Геннадий Головин - День рождения покойника
— Грубишь, мать! — недовольно отозвался Василий. — Смотри, лопнет пузырь моего терпения!
— Иди, мил человек, — уже тоном ниже заговорила та, любовно раскладывая на скамейке свой огородный инвентарь. — Прибраться мне нужно, ай нет? А то, вишь, и листочков уж сколь много нападало… и земелька, гляди, почерствела…
Все у нее было словно бы игрушечное — и грабельки, и лопаточка, и щеточка, и леечка. Да и сама она — совсем уже усохшая, величиной с пальчик, в опрятненьком светлом балахончике, в черном платочке, когда хлопотала над могилкой, что-то грабельками разравнивая, что-то, ей одной видимое, выщипывая и обирая, из леечки по капельке поливая, — больше всего маленькую девочку напоминала, которая увлеченно и с наслаждением играет во взрослую какую-то игру.
И когда она, закончив охорашивать цветничок на могилке, протерла лоскутком Васькину физиономию, упрятанную под начавшим уже мутнеть оргстеклом, и села на скамейку, ручки сложив на коленях, — смешно отчего-то, но и по-осеннему грустно стало Василию.
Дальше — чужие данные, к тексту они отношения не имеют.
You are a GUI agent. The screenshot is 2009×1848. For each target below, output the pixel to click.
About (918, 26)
Такая она сидела, донельзя довольная, со всем миром примиренная, тихая, скромно-важная…
— Стекло на фотке другое надо, — сказал он. — Это за зиму-то потрескается, ничего не увидишь. Да и оградку покрасить надо. У меня в сарае хорошая эмаль где-то валяется, голубенькая, так я тебе покрашу.
— Вот и славно… — все еще пребывая в каких-то нездешних сферах, размягченно откликнулась мать. — Вот и сделай, чем ругаться-то. А я тебе бутылку куплю. Вот и славно будет.
На следующее утро он, к собственному удивлению, опять побрел на работу, и на следующее — тоже, и даже в выходной день пошел, сам на себя плюясь от презрения.
Ладно бы там друзья-приятели ждали с рублем в кармане или разговоры какие душевные — ничего похожего!
Друзья-приятели, если и не шарахались теперь от него, то сторонились, уж это точно. Жертвы атеизма, они, конечно, не верили в потустороннее происхождение сегодняшнего Пепеляева. Но, с другой стороны, чем объяснять им было этот удивительный феномен появления в обществе принародно закопанного человека?
В общем, чепуха и недопонимание воцарились в отношениях Васи Пепеляева с окружающим обществом.
Правда, отдельные наиболее отважные граждане все ж таки вступали с ним иной раз в разговоры. Но делали это, так неприлично ужасаясь собственному нахальству, такую белибердень с перепугу несли, что Василию — сначала смешно, а потом, довольно скоро, раздражительно-скучно стало.
Непременно двух вопросов не могли избегнуть его собеседники. Первый: «Как тебе удалось?!»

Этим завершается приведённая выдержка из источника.